Differential Diagnosis:
For retraction: False impression due to appliance fit issues
For necrosis: Stoma mucositis or inflammatory changes
Stoma prolapse
Parastomal hernia
Localized peristomal cellulitis.
Management
Initial Management:
Retraction: Reposition stoma appliance with appropriate convexity and seals to create a seal
Consider peristomal pastes or rings
Necrosis: NPO status
Intravenous fluids
Broad-spectrum antibiotics
Analgesia
Surgical assessment is paramount.
Medical Management:
Primarily supportive
Wound care for any skin breakdown
Topical antiseptics for minor peristomal skin issues
Management of associated dehydration or electrolyte disturbances
Prophylactic antibiotics may be considered in high-risk cases of necrosis.
Surgical Management:
Retraction: Surgical revision is indicated if conservative measures fail and symptoms persist, or if associated with hernia
Techniques include stoma lengthening, fascial plication, or even stoma relocation
Necrosis: Requires debridement of necrotic tissue
If only a small segment is involved, it may slough off
If extensive necrosis or associated with bowel ischemia, stoma reversal or creation of a new stoma may be necessary
Resection of the ischemic bowel segment and anastomosis is an option if feasible.
Supportive Care:
Patient education on stoma care and appliance management
Nutritional support to optimize healing
Regular stoma nurse review
Psychological support
Monitoring for signs of infection or deterioration.
Complications
Early Complications:
Retraction: Stoma appliance leakage
Peristomal skin irritation and breakdown
Increased risk of wound infection
Necrosis: Sepsis
Peritonitis
Stoma stricture
Bowel obstruction
Rectal prolapse (if ileostomy).
Late Complications:
Retraction: Chronic skin excoriation and pain
Psychological distress
Difficulty in appliance wear
Necrosis: Stoma stenosis
Stoma stricture
Incisional hernia
Adhesions
Fistula formation.
Prevention Strategies:
Meticulous surgical technique: Adequate stoma length (e.g., 2-5 cm for colostomy, 5-7 cm for ileostomy)

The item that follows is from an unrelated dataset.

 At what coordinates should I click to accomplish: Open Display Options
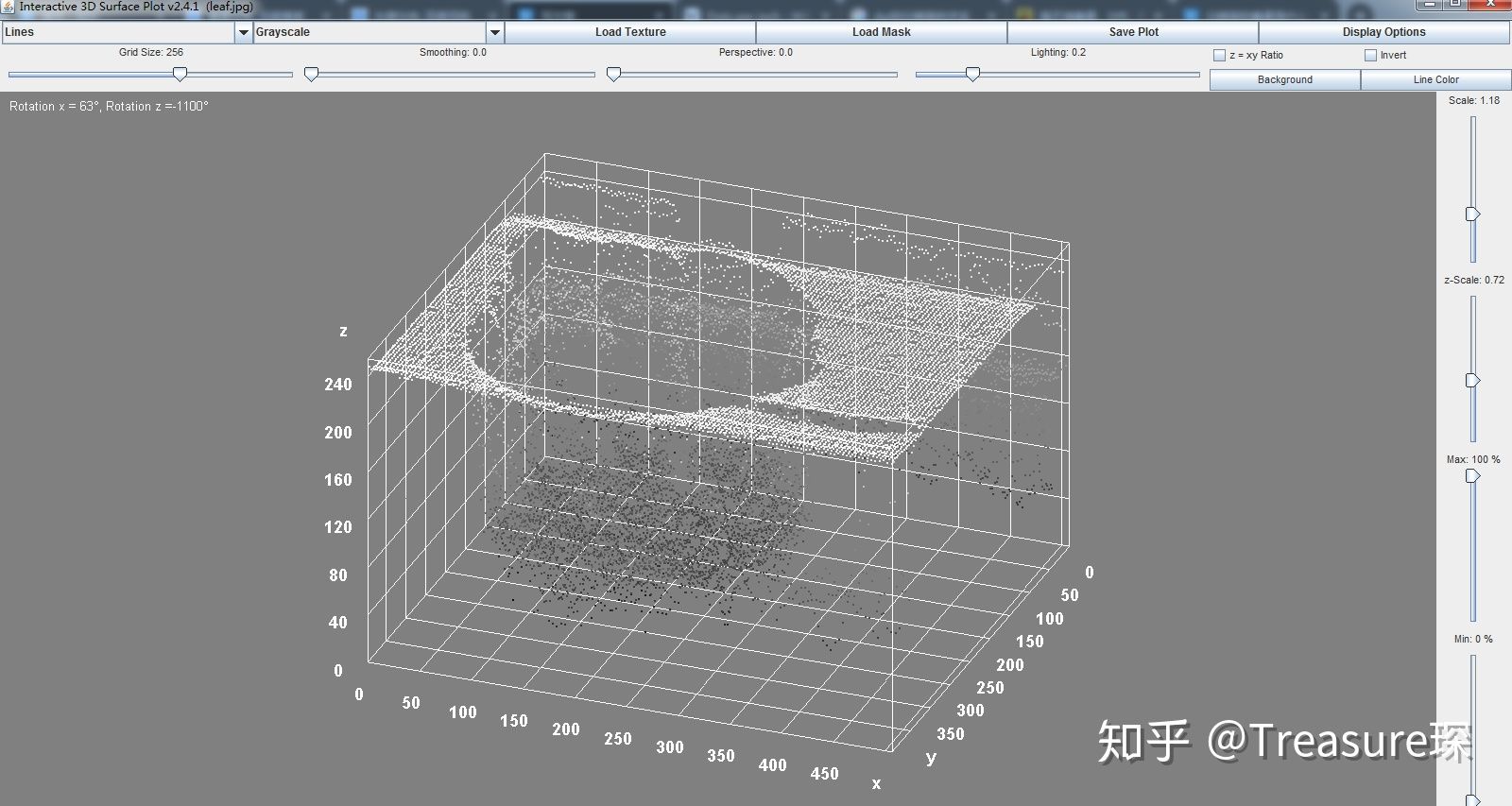(x=1383, y=32)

Viable blood supply to the stomal segment
Avoidance of excessive tension on the bowel mesentery
Appropriate stoma site selection (away from skin creases, bony prominences)
Secure stoma fixation
Postoperative stoma care education and prompt appliance adjustment.
Prognosis
Factors Affecting Prognosis:
Extent of retraction/necrosis
Presence of infection or sepsis
Patient's overall health status
Timeliness and appropriateness of management
Surgical expertise.
Outcomes:
Mild retraction is manageable with conservative measures
Significant retraction may require surgical correction with good functional outcomes
Localized necrosis managed promptly has good outcomes
Extensive necrosis or sepsis carries significant morbidity and mortality risks.
Follow Up:
Regular follow-up with the surgical team and stoma nurse
Ongoing monitoring of stoma function and peristomal skin health
Education for self-monitoring by the patient
Assessment for signs of recurrence or new complications.
Key Points
Exam Focus:
Differentiate between retraction and necrosis based on clinical presentation
Understand the principles of conservative vs
surgical management for retraction
Recognize immediate surgical indications for stoma necrosis (debridement, potential stoma revision/re-creation)

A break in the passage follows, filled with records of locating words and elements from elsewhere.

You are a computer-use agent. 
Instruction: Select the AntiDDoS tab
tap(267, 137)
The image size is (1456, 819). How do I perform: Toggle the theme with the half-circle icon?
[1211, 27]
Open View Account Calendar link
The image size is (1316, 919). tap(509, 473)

Factors predisposing to these complications are high-yield.
Clinical Pearls:
Always check stoma length intraoperatively
A well-molded peristomal seal is key for retracted stomas
Consider bowel viability with the "string test" if in doubt for necrosis
Early consultation with stoma therapy nurses is invaluable
Never underestimate the risk of sepsis with stomal necrosis.
Common Mistakes:
Delaying surgical intervention for stoma necrosis
Inadequate length of stoma created
Over-reliance on conservative management for significant retraction without assessing functional impact
Poor stoma site selection
Failure to educate patient on self-monitoring and immediate reporting of warning signs.